**Your objective:** Restrict the output to the lines below starting at the one that contains "társadalom (145, 410)" and ending at the one that contains "Kalandtúrák (198, 19)", and restate them word for word, both ends included.

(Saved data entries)

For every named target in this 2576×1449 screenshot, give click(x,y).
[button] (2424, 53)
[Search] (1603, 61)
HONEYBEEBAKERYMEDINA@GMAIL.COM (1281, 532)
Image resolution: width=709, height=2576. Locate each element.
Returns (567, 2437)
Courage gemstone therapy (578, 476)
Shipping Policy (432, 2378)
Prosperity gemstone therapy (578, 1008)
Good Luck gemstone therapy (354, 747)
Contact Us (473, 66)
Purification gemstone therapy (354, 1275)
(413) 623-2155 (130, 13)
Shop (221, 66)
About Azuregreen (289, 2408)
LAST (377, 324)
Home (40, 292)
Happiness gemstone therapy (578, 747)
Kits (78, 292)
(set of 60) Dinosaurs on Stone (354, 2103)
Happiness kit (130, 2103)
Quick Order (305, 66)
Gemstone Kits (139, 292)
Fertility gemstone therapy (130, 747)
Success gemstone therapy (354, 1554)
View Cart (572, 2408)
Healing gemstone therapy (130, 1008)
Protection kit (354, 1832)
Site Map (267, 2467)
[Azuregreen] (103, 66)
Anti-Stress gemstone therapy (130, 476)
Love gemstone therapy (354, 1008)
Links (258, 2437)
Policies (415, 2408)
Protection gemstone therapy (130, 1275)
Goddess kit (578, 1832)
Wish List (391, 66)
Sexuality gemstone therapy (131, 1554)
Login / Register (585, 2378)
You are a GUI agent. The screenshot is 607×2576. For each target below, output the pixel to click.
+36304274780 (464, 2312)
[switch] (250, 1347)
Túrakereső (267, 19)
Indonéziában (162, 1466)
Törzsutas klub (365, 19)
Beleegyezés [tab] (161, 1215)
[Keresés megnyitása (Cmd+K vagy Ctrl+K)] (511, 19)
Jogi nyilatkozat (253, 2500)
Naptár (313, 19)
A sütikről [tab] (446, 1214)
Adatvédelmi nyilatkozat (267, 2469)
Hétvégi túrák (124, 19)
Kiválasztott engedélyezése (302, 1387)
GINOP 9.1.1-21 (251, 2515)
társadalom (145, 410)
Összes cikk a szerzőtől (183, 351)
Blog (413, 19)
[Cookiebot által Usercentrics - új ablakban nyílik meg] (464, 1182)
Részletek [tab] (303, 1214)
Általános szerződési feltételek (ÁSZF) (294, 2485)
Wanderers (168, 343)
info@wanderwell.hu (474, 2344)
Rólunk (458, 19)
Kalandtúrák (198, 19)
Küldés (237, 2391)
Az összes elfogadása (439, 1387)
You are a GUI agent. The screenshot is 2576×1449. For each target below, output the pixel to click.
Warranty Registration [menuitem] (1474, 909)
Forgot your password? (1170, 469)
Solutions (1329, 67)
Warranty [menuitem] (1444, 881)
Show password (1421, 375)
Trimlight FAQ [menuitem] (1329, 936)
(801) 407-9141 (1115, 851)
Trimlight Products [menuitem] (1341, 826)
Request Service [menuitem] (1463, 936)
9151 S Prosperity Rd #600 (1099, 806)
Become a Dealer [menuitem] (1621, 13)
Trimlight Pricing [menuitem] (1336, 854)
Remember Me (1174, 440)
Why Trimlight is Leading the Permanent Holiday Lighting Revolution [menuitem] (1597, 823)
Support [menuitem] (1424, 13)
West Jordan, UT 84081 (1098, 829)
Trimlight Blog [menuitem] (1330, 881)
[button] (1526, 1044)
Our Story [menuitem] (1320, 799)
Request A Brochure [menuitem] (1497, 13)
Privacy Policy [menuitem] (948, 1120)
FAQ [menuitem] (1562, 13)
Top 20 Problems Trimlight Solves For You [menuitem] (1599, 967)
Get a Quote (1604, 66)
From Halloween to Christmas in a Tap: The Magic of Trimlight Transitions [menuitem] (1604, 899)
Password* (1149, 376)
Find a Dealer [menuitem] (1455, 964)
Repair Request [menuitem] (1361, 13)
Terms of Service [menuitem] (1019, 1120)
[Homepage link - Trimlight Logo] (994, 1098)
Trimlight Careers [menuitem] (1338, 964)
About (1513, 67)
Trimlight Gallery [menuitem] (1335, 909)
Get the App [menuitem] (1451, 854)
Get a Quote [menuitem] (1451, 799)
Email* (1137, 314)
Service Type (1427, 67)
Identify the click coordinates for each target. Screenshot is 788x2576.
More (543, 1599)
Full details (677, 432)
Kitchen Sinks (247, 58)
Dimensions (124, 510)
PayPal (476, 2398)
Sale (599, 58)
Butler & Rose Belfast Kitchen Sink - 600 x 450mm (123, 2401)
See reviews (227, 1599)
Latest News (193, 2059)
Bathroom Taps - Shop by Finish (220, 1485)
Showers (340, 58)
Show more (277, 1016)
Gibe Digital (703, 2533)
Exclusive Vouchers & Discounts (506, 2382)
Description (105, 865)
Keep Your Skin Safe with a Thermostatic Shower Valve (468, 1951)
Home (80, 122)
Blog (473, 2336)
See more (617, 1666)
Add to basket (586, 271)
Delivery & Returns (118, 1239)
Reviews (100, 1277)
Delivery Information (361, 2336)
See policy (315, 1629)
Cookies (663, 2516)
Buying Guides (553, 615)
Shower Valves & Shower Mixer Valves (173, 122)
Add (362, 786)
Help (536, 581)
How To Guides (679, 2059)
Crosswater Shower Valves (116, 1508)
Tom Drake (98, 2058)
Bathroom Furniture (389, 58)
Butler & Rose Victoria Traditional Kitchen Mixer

**Answer below:**
társadalom (145, 410)
Összes cikk a szerzőtől (183, 351)
Blog (413, 19)
[Cookiebot által Usercentrics - új ablakban nyílik meg] (464, 1182)
Részletek [tab] (303, 1214)
Általános szerződési feltételek (ÁSZF) (294, 2485)
Wanderers (168, 343)
info@wanderwell.hu (474, 2344)
Rólunk (458, 19)
Kalandtúrák (198, 19)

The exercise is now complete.